The mural is part of the South African artist’s newest collection Triumphs and Laments, an exhibit created to reimagine Italian history. The Emerson Urban Arts Gallery will debut the collection Feb. 15 to April 14, according to Joseph Ketner II, Emerson’s distinguished curator-in-residence and co-curator of the exhibit.
“I believe [Kentridge] is one of the greatest living artists,” Ketner said.
The mural on the Tiber embankment depicts enormous scenes from the beginning of the country’s history until the present day refugee crisis. The gallery will show five-foot-long pieces of the stencil Kentridge used to create the mural.
Pamela Allara, a former professor at Brandeis University who co-curated the exhibit with Ketner, said the mural includes reimagined motifs from other art, such as generals riding wooden horses instead of real horses and prominent soldiers with their arms cut off. His other prints portray dying horses as a metaphor for destruction from war.
“[Kentridge] was really looking at the underside of Italian history,” said Allara. “Instead of telling a triumphant story, he wanted to look at some of the results of violence and of ignorance.”
Ketner said that many of the prints and drawings that will be displayed are heavily influenced by the refugee crisis in Italy. He said the focal piece of the exhibit is an ink print titled “Refugees (You Will Find No Other Seas).”
“This piece demonstrates how William is able to bring ideas of history and humanity to the present tense,” Ketner said.
The print shows refugees on a boat leaving northern Africa and arriving in Italy. This piece, like many others that will be showcased, arrived at the gallery folded like a box. Curators unfolded the canvases and mounted them on the wall without a frame. Kenter said the pieces look rough to represent the events that inspired them.
“Everything you see from William comes from the anti-apartheid movement,” Ketner said.

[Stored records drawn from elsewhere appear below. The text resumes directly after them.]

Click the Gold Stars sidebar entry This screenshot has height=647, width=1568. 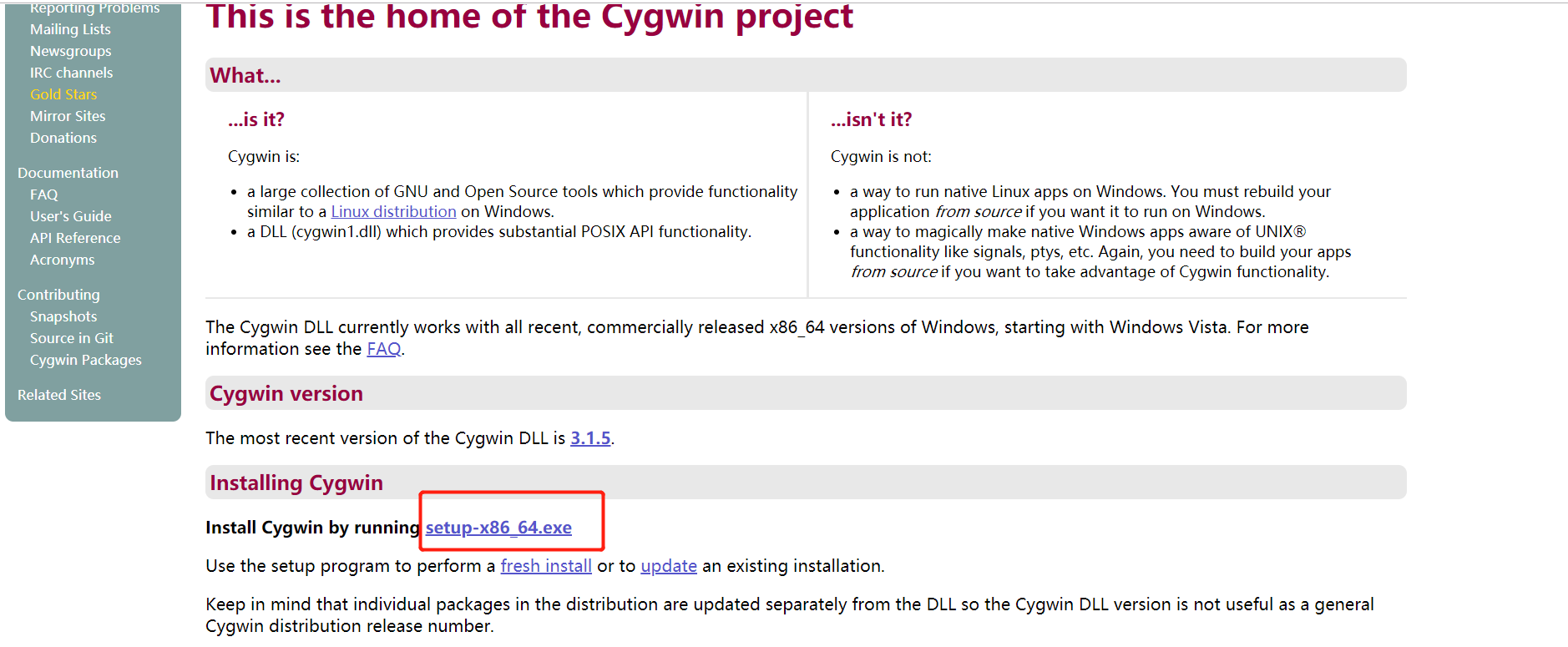[x=63, y=94]
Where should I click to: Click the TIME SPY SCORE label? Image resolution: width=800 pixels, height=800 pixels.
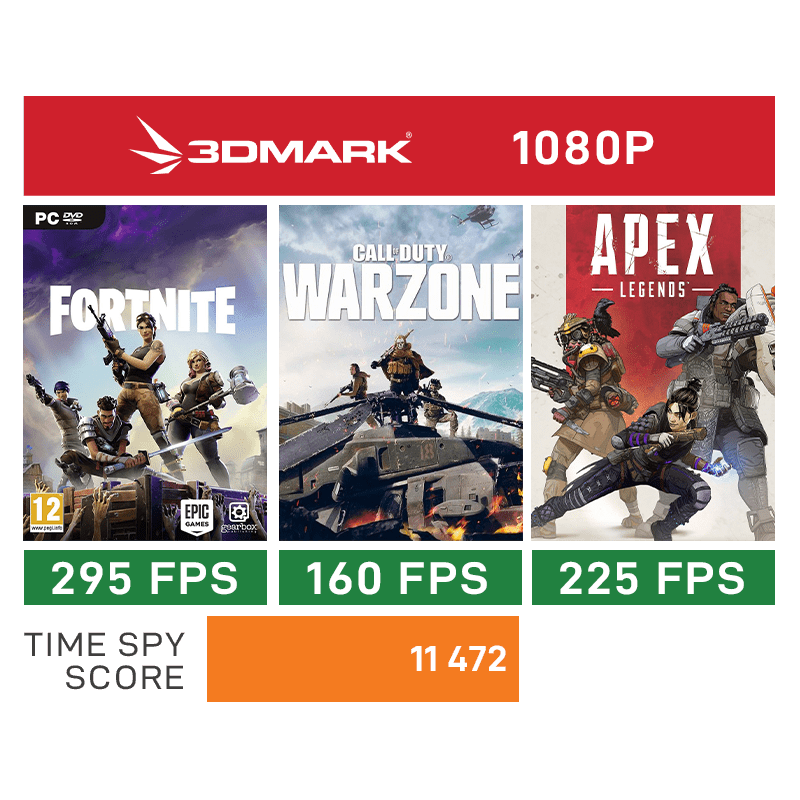pos(105,661)
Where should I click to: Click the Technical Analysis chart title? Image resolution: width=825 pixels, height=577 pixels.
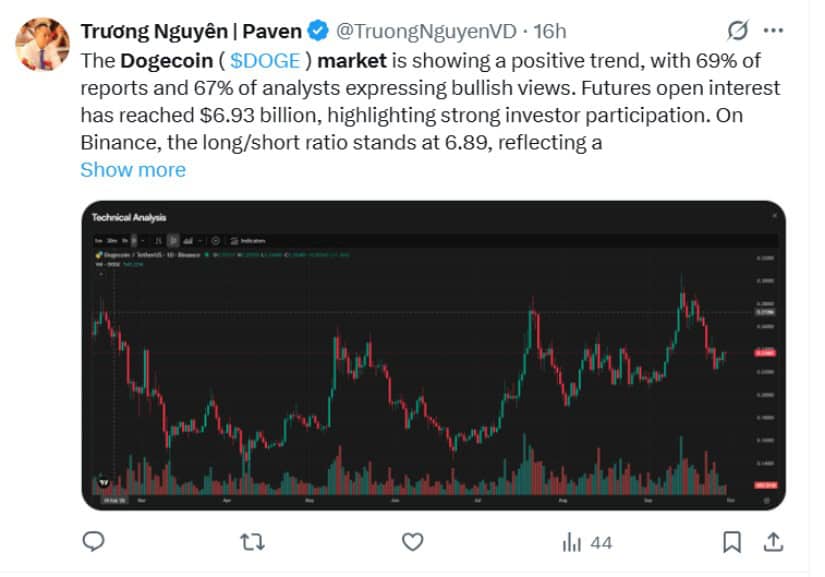click(x=129, y=217)
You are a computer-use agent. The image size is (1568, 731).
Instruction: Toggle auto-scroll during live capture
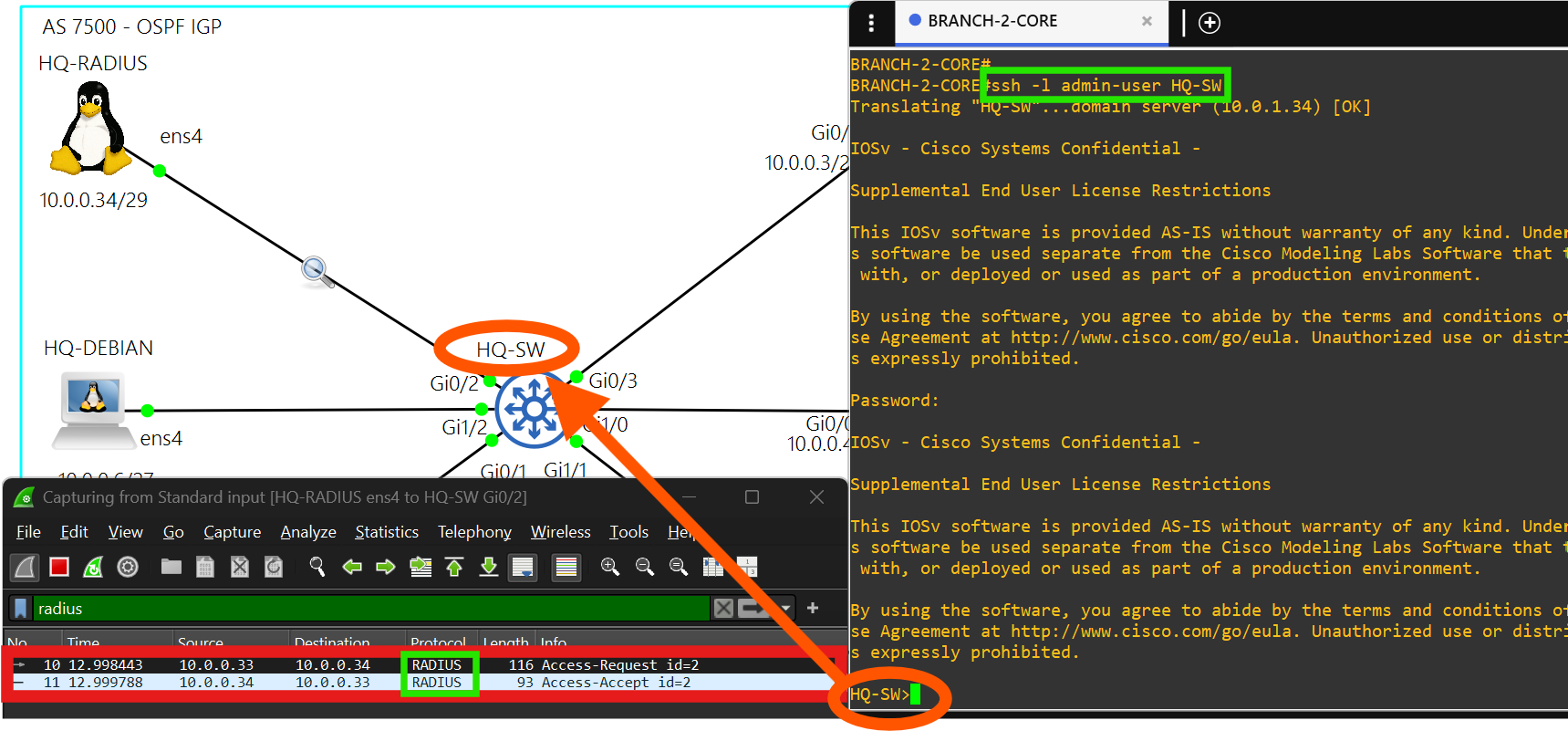click(524, 568)
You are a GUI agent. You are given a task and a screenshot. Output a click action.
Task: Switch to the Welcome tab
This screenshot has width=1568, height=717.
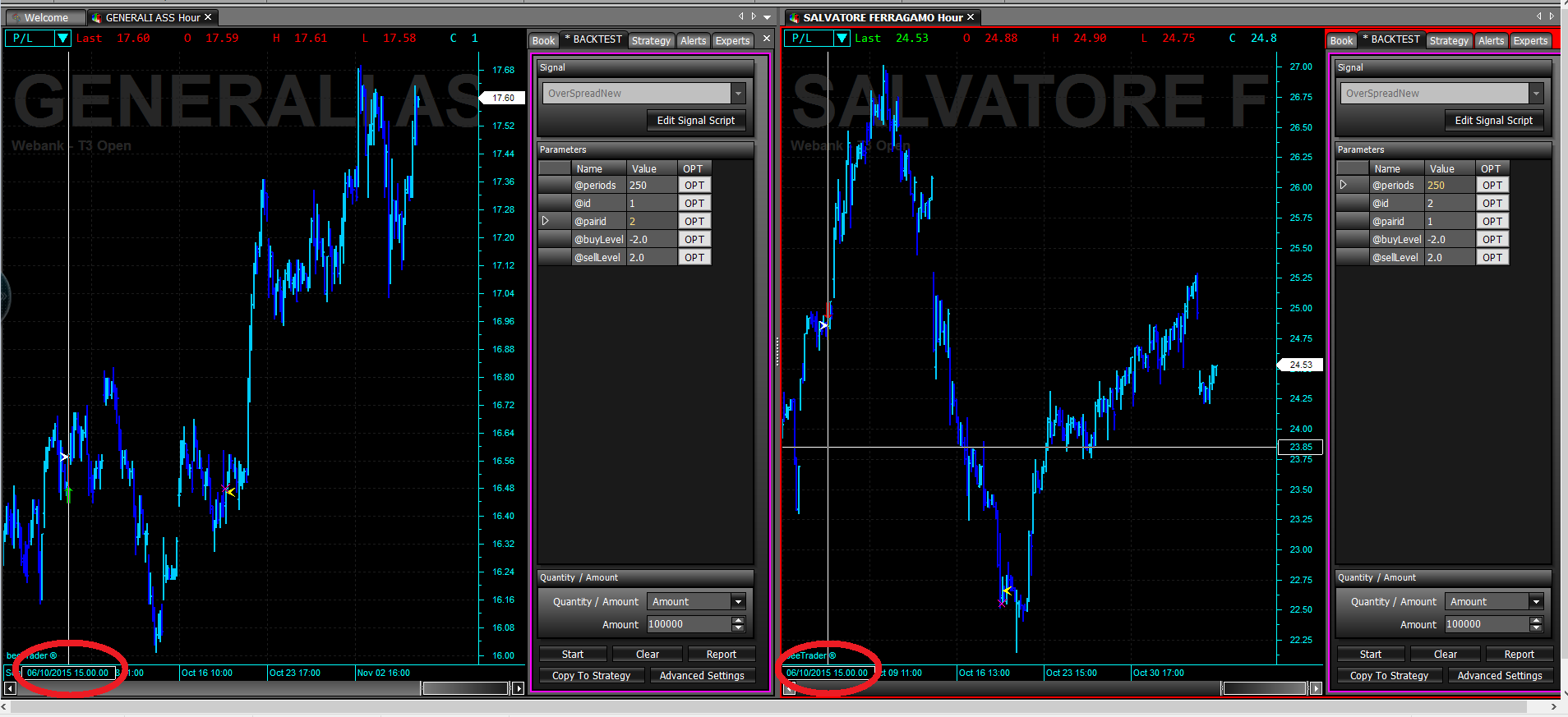[x=45, y=17]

Before this collection, Kentridge worked as a resistance artist creating work in the 1980s that opposed apartheid in South Africa. His earlier prints and stop motion videos in the 1990s depicted themes of religious processionals, poverty, and war.
“His work has always had a political undercurrent without being necessarily explicit,” Allara said.
The pieces that will be displayed at Emerson were created at Artist Proof Studio and David Krut Studio, both located in Johannesburg, South Africa.
Ketner said Kentridge spends most of his time travelling the world and working on public art projects. The gallery is trying to coordinate a time for him to visit the exhibit, Ketner said. Kentridge could not be reached to comment on his work.
“Overall, the whole project is really asking us to say, ‘What do we think history is? … And what relationship do we have to it?’” Allara said.